Giter Club home page Giter Club logo

informatics-lab.azure-pangeo's Introduction

Our Pangeo Build Status

We have joined forces with the Pangeo community! Pangeo is a curated stack of software and tools to empower big data processing in the atmostpheric, oceanographic and climate community. Much of the work we did in our previous Jade project has been integreated into Pangeo.

This repository contains a helm chart which allows you to stand up our custom version of the Pangeo stack. This chart is mainly going to be a wrapper the Pangeo chart along with config to add our custom stuff.

Usage

First off you need helm if you don't have it already.

You'll also need to symlink the config from our private-config repo.

If you're not a member of the Informatics Lab and are looking to set this up yourself then check out the values.yaml file and the config for the other dependencies.

PATH_TO_PRIVATE_CONFIG=$(cd $(pwd)/../private-config; pwd) # set as necessary
ln -s $PATH_TO_PRIVATE_CONFIG/jade-pangeo/panzure/secrets.yaml env/panzure/secrets.yaml
ln -s $PATH_TO_PRIVATE_CONFIG/jade-pangeo/panzure-dev/secrets.yaml env/panzure-dev/secrets.yaml

Now you can go ahead and deploy

# Create or update
# prod
./scripts/deploy.sh panzure panzure panzure --skip-helm-downgrade
#dev
./scripts/deploy.sh panzure-dev panzure-dev panzure-dev --skip-helm-downgrade

# Delete
# prod
helm delete panzure.informaticslab.co.uk --purge
# dev
helm delete panzure-dev.informaticslab.co.uk --purge

Troubleshooting

Here are some common problems we experience with our Pangeo and ways to resolve them.

503 Errors when starting your notebook server

This happens for a range of reasons. The main ones are:

  • The notebook pod failing to start due to issues with the image. Often experienced after updating the docker image and upgrading to a new version. Roll back to the previous image to resolve.
  • AWS scaling being slow and Jupyter Hub (Kubespawner specifically) timing out. Attempting to start server again usually is successful.
  • User home directory being full. This causes a whole range of problems. Fix for this is to mount the home directory onto a separate pod and cleaning out some files (see debugging persistent volume claims).

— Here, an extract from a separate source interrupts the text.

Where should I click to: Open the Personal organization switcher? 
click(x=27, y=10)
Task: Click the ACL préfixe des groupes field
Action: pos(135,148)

Jupyter Hub failing to start after upgrade

Occasionally when upgrading the helm chart the hub fails to start and complains about a PVC attachment issue.

This happens because a new hub is created while the old hub is terminating. They both want to have the PVC (which in this case is an AWS EBS volume) but that can only be attached to one host at the same time. If the old and new pods are on different hosts they can get stuck.

This can also happen when AWS occasionally has problems mounting the EBS volume.

This will resolve itself with time, but due to backoff timouts this can be a while. To speed things along you can manually scale the hub down to one pod, then wait for all to temrinate, then scale back up.

# Scale down
kubectl -n jupyter scale deployment hub --replicas=0

# Scale up
kubectl -n jupyter scale deployment hub --replicas=1

User home directory filling up

Frustratingly when a user's home directory fills up it can present itself in a myriad of ways, none of which are very descriptive of what is going on. Usually it results in repeated 400/500 errors in the browser.

No new kernels can be created as they require temporary files to be placed in the home directory. This means you cannot switch to the shell to tidy the files.

If a user logs out with a full home directory they may not be able to log back in.

If the user has an active kernel either in a notebook or shell they can try to clear out the files them selves. However the easiest way is for an admin with kubectl access to exec a bash session inside the user's pod and clean out the files.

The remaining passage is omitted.